Nie zawsze zmotoryzowani mieszkańcy zgadzają się z tymi, którzy chodzą pieszo. Samochodów jest zbyt dużo, miejsc do parkowania ubywa. Piesi często mają kłopot z poruszaniem się chodnikiem właśnie z powodu ilości parkujących na nim, czasem zupełnie nieprzepisowo, aut. Miejsca jest brak. Czy tak jest w przypadku ulicy Dworcowej?
Sprawę opisuje pan Piotr.
- Piszę w imieniu swoim i mieszkańców ul Warcisława IV w okolicy dworca PKP (chodzi o deptak przy dworcu PKP) posiadających auta.
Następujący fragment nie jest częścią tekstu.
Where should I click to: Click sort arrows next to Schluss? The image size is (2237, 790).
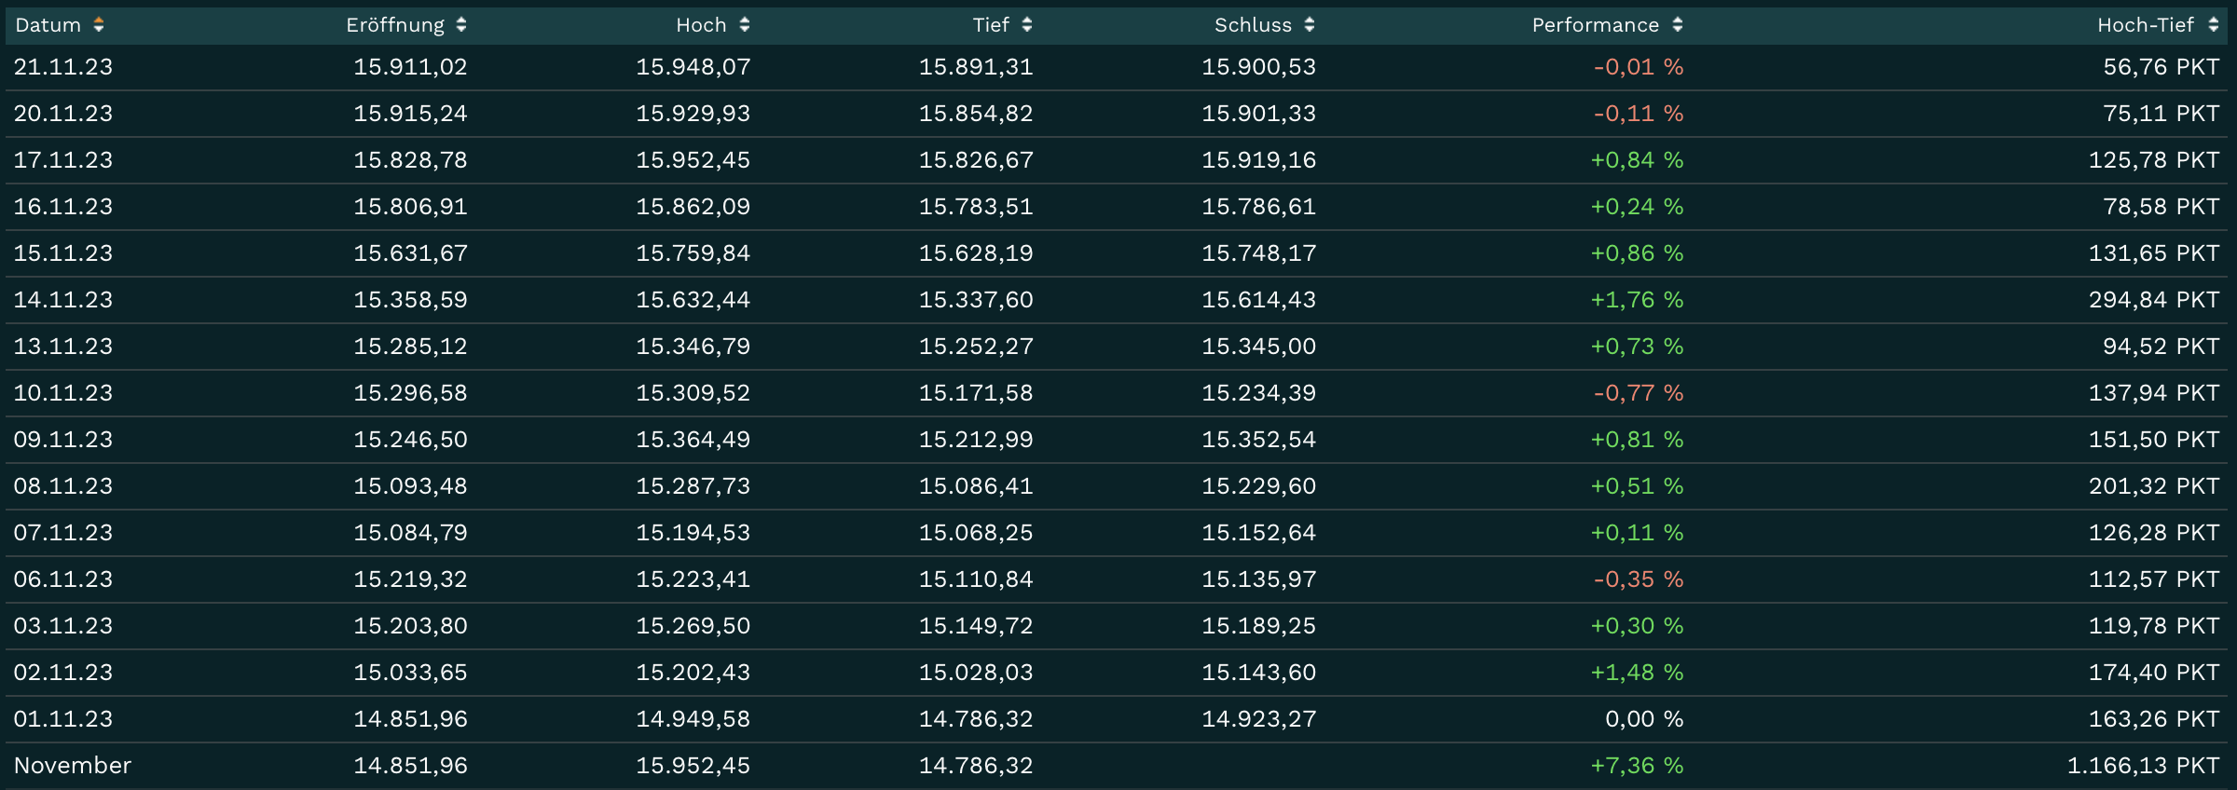[1310, 25]
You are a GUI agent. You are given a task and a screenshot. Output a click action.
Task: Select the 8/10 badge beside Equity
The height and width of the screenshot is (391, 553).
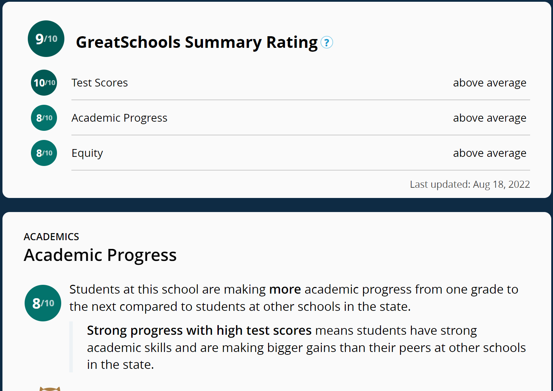point(44,153)
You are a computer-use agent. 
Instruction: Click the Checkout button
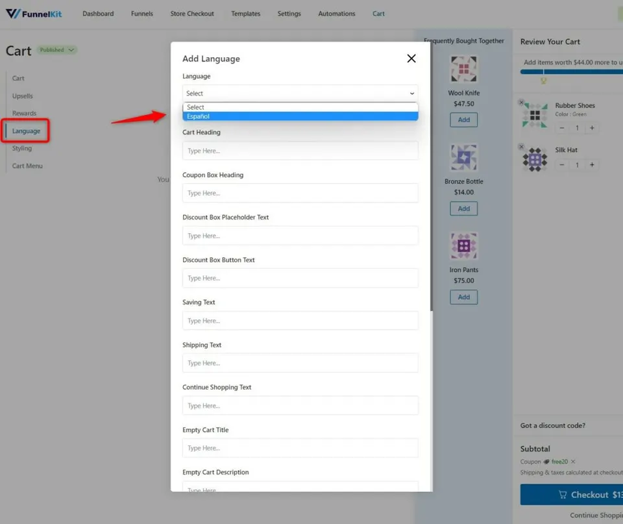pyautogui.click(x=572, y=495)
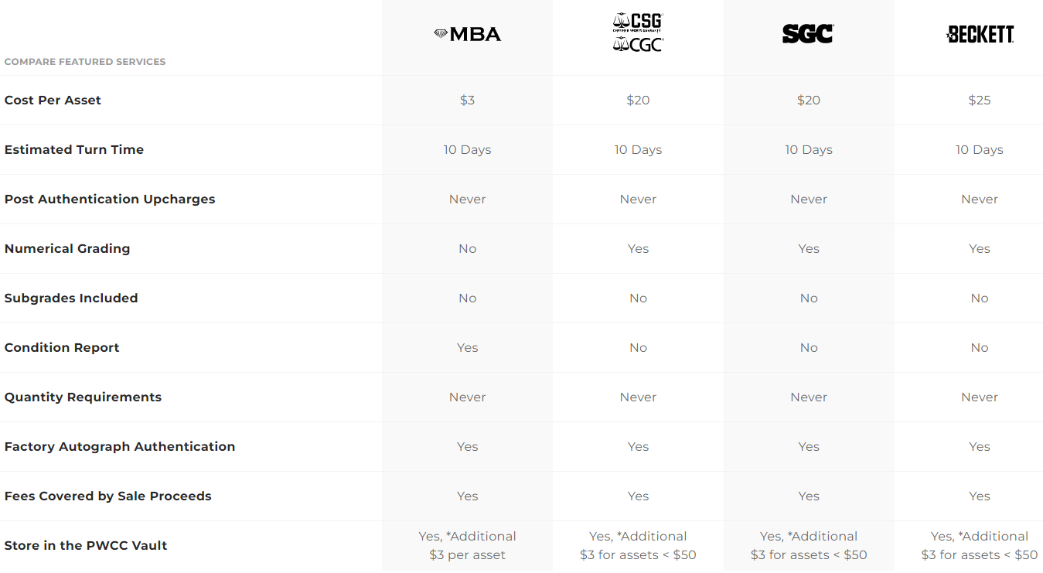Click the Beckett logo
This screenshot has height=573, width=1043.
coord(980,34)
Od około roku nie możemy parkować pojazdów przy swoim miejscu zamieszkania, mimo że po zaparkowaniu jest możliwy przejazd innych aut, a piesi mają do wyboru aż 2 chodniki, zaliczając deptak jako jeden z nich. Zawsze tu parkowaliśmy i nigdy, ale to nigdy nikomu nie przeszkadzało. Od jakiegoś czasu przyjeżdża jednak straż miejska i zakłada blokady na koła naszych pojazdów lub upomina, nakazując przeparkowanie. Strażnicy mówią, że cały czas dzwoni ktoś do nich w tej sprawie z donosem. Jesteśmy zmuszeni parkować na kompletnie nieoświetlonym, zabłoconym podwórku lub na parkingu przy dworcu, na którym wieczorem często brakuje miejsca
- mówi lokator. - Mamy tu miejscami 2 pasy zieleni, a żadnego parkingu. Wystarczyłoby przekwalifikować znak przy wjeździe na deptak, by po prostu móc tu znów parkować. Jest naprawdę wystarczająco szeroko - podsuwa pomysł pan Piotr.
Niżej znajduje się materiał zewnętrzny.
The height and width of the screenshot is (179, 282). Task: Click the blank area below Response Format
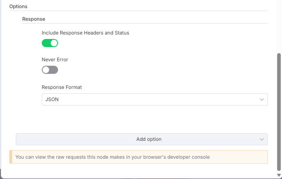pos(155,119)
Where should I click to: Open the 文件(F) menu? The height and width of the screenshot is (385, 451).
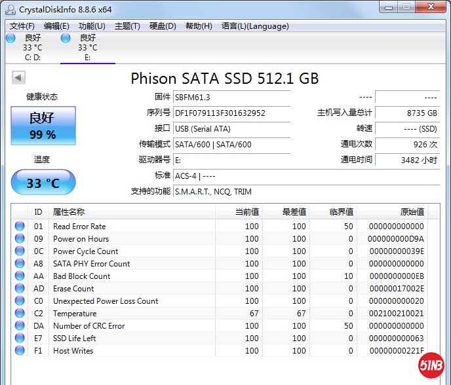click(22, 26)
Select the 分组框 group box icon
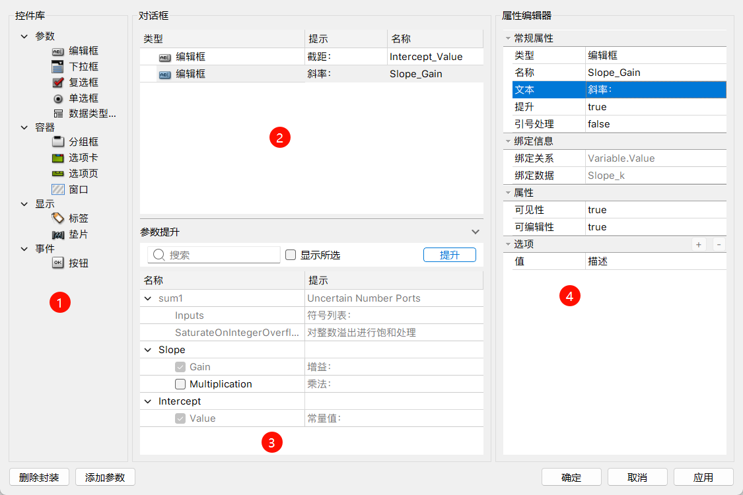This screenshot has width=743, height=495. (x=58, y=142)
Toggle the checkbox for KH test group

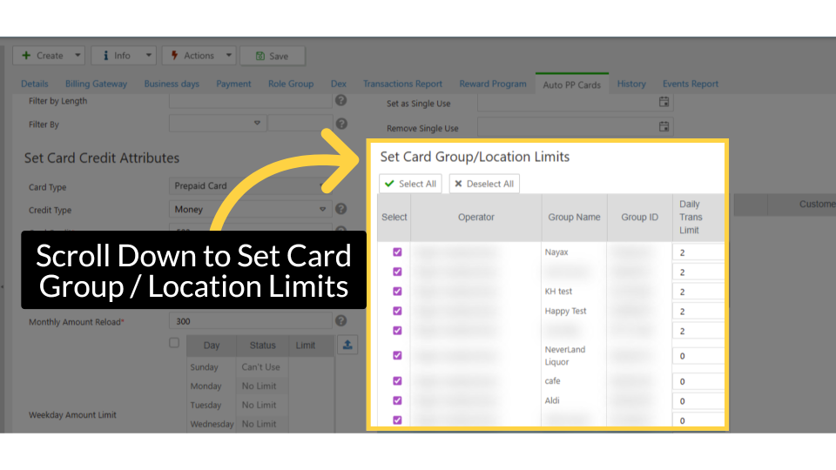click(398, 292)
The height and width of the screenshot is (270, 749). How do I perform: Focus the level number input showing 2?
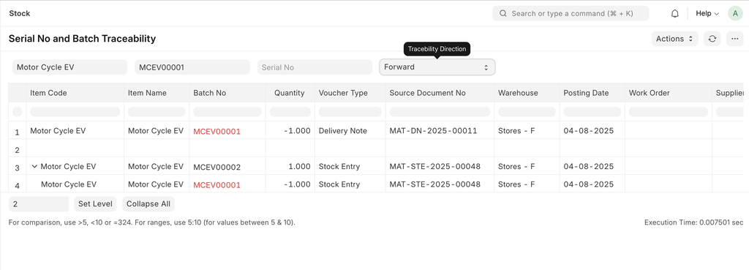(x=39, y=203)
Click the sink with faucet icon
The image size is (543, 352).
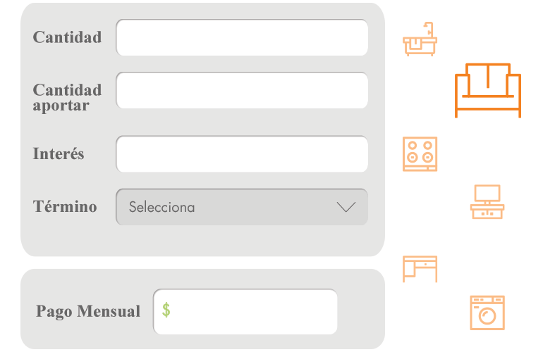point(420,39)
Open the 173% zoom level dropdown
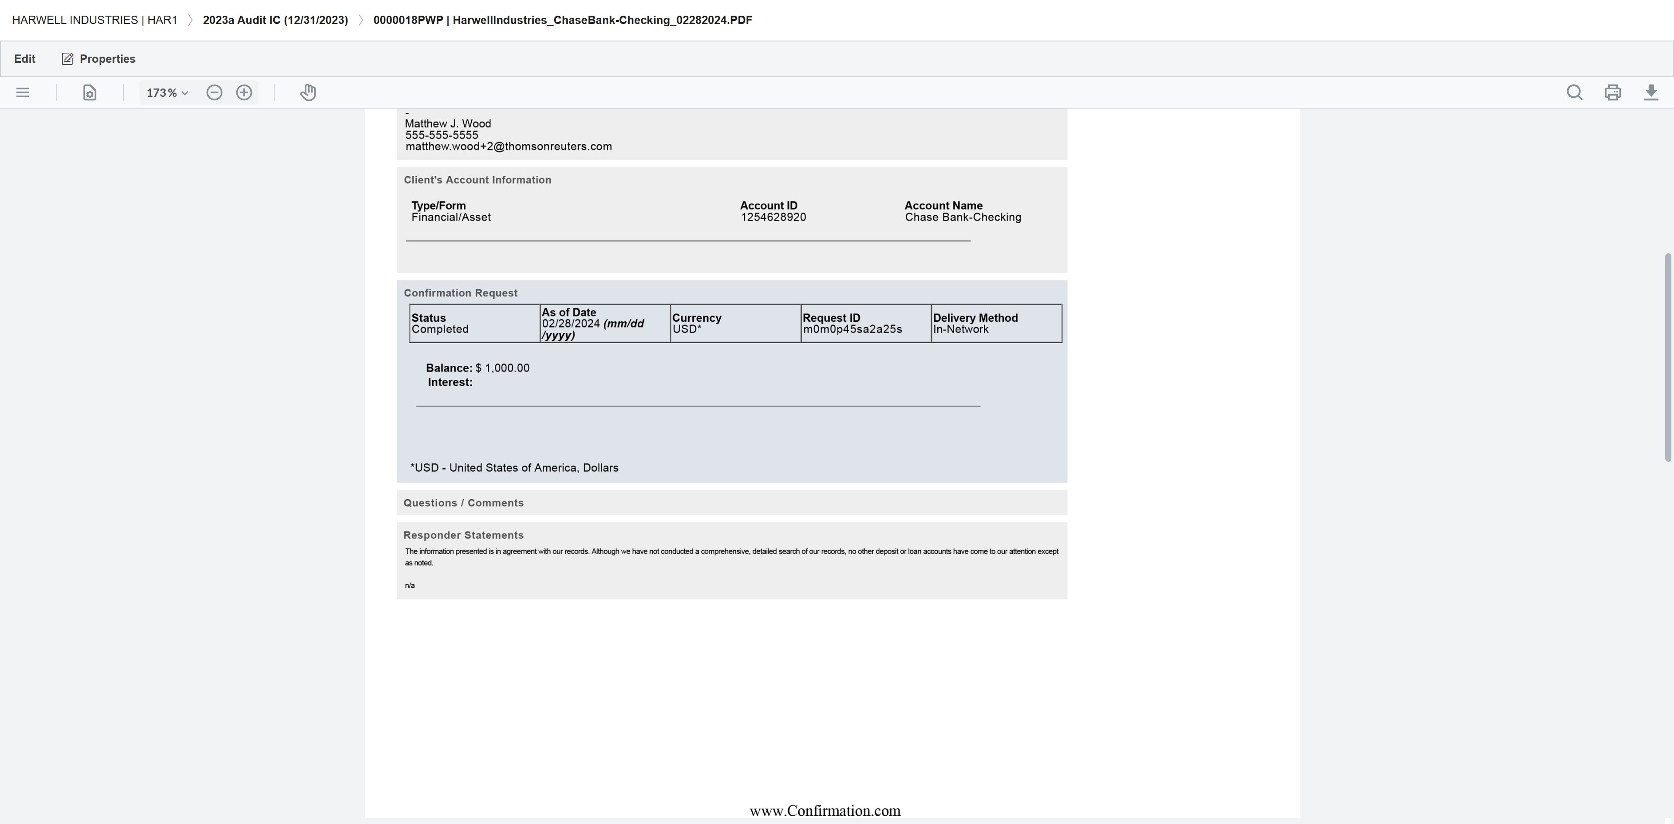Screen dimensions: 1674x824 click(x=167, y=93)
Proszę mi wierzyć, że zaparkowane na Dworcowej auta w żaden sposób nie przeszkadzają ani w poruszaniu się pieszo, ani w dojściu do umieszczonych tam śmietników, ani w żaden inny sposób.
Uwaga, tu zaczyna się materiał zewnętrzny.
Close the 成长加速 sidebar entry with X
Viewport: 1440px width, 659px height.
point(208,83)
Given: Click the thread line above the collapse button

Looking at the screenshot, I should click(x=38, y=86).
Przecież w Szczecinku jest wiele takich miejsc, gdzie ludzie parkują przy poboczu i rzeczywiście utrudniają poruszanie się innych pojazdów, a nie podlegają ukaraniu. Więc czemu my mielibyśmy?
- pyta mieszkaniec ulicy Dworcowej.
Dział „Ludzie mówią” przygotowywany jest wyłącznie w oparciu o Państwa sygnały! Wystarczy skontaktować się z nami przez Facebooka (https://www.facebook.com/temat.szczecinek) lub wysyłając e-mail: redakcja (@) temat.net. Można też oczywiście zadzwonić: 94 372 02 10.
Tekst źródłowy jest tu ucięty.